From the WSJ, a piece about two economists squaring off on China’s future:
Arvind Subramanian, an economist at the Peterson Institute for International Economics, argues in a new book, “Eclipse: Living in the Shadow of China’s Dominance,” that China is bound to become the world’s number one economy even if it’s growth rate slows substantially. That’s because China is still likely to grow faster than the U.S. for years to come and its population is four times the U.S.
A China with GDP-per-capita of just 26% that of the U.S. would be number one — although it would still be a poor country. That would be the first time since the industrial revolution that a poor country was also the world’s biggest economy.
At the U.S. Federal Reserve’s Jackson Hole conference, Harvard economist Dani Rodrik, a development specialist, was far more skeptical about the inevitability of convergence. While the manufacturing sectors in some poor countries can catch up to those of wealthy ones, Mr. Rodrik argues, that doesn’t necessarily translate into an economy wide catch-up. Why? As manufacturing sectors get more productive, they need to employ fewer people to do the same amount of work, so the gains don’t necessarily spread to the whole nation.
The gains in manufacturing often also require subsidies of one sort or another, which can produce a backlash in rich countries — witness the threats in the U.S. to retaliate against China because Beijing keeps its currency undervalued.
In follow-up comments to the Wall Street Journal, Mr. Rodrik said that while Mr. Subramanian’s projections about China may turn out to be correct, “I see lots of fragility in the Chinese system.
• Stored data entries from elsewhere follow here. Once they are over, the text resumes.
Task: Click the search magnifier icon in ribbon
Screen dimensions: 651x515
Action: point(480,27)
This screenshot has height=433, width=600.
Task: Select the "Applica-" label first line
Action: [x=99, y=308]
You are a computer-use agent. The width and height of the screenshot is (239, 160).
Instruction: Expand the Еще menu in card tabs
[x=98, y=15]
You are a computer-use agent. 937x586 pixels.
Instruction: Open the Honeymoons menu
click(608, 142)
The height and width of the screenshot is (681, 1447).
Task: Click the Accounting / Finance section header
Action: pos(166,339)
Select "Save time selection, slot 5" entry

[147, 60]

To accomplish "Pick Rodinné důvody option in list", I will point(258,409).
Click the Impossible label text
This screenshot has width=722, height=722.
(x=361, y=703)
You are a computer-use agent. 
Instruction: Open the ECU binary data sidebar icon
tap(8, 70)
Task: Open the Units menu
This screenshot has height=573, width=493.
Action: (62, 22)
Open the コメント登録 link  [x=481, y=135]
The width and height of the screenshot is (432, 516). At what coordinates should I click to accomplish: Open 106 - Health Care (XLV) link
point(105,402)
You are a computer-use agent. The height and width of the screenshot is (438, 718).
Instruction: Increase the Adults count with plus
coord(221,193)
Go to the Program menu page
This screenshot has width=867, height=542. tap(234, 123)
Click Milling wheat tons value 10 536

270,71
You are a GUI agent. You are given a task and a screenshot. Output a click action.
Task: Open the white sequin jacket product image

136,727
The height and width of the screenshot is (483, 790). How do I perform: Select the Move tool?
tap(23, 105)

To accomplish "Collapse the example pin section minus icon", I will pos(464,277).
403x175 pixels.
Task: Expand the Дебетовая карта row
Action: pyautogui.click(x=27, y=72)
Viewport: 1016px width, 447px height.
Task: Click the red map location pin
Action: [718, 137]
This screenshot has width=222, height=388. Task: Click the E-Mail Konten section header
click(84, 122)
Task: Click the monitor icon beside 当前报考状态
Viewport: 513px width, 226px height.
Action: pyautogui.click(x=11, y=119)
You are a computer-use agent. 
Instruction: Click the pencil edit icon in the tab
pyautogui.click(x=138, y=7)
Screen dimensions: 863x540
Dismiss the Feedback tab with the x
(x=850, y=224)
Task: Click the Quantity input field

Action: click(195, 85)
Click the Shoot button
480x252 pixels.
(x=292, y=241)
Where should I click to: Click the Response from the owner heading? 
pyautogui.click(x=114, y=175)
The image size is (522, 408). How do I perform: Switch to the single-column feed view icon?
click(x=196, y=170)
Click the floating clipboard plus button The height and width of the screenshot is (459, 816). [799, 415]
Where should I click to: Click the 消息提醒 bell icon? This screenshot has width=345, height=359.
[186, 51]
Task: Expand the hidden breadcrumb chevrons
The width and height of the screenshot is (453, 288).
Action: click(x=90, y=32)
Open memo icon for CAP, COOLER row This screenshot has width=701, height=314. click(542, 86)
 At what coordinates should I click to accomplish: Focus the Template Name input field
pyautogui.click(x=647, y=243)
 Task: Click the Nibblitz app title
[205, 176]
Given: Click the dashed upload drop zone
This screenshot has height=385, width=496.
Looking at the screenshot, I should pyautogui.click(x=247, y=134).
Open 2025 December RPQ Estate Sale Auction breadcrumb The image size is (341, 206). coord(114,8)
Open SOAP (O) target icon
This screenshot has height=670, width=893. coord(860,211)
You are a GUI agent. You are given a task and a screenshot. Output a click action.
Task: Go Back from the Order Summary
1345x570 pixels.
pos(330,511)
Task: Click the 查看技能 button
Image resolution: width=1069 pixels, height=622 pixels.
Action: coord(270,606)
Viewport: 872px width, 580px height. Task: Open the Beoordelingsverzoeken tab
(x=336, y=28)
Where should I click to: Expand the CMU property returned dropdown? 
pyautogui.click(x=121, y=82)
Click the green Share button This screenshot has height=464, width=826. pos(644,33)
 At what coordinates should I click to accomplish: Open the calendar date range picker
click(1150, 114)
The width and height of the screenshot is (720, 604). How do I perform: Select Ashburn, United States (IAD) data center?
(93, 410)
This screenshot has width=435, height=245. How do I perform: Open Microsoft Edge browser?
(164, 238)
Combine the stresses that will arise from the need to alter their economic model with the restiveness beneath the surface (the number of riots that take place in that country every single day is mind boggling) and their inability to effectively deal with political dissent, and I think you have a very explosive situation.”
“It could well be that a balance that you can maintain at 9% growth becomes impossible at 6%.”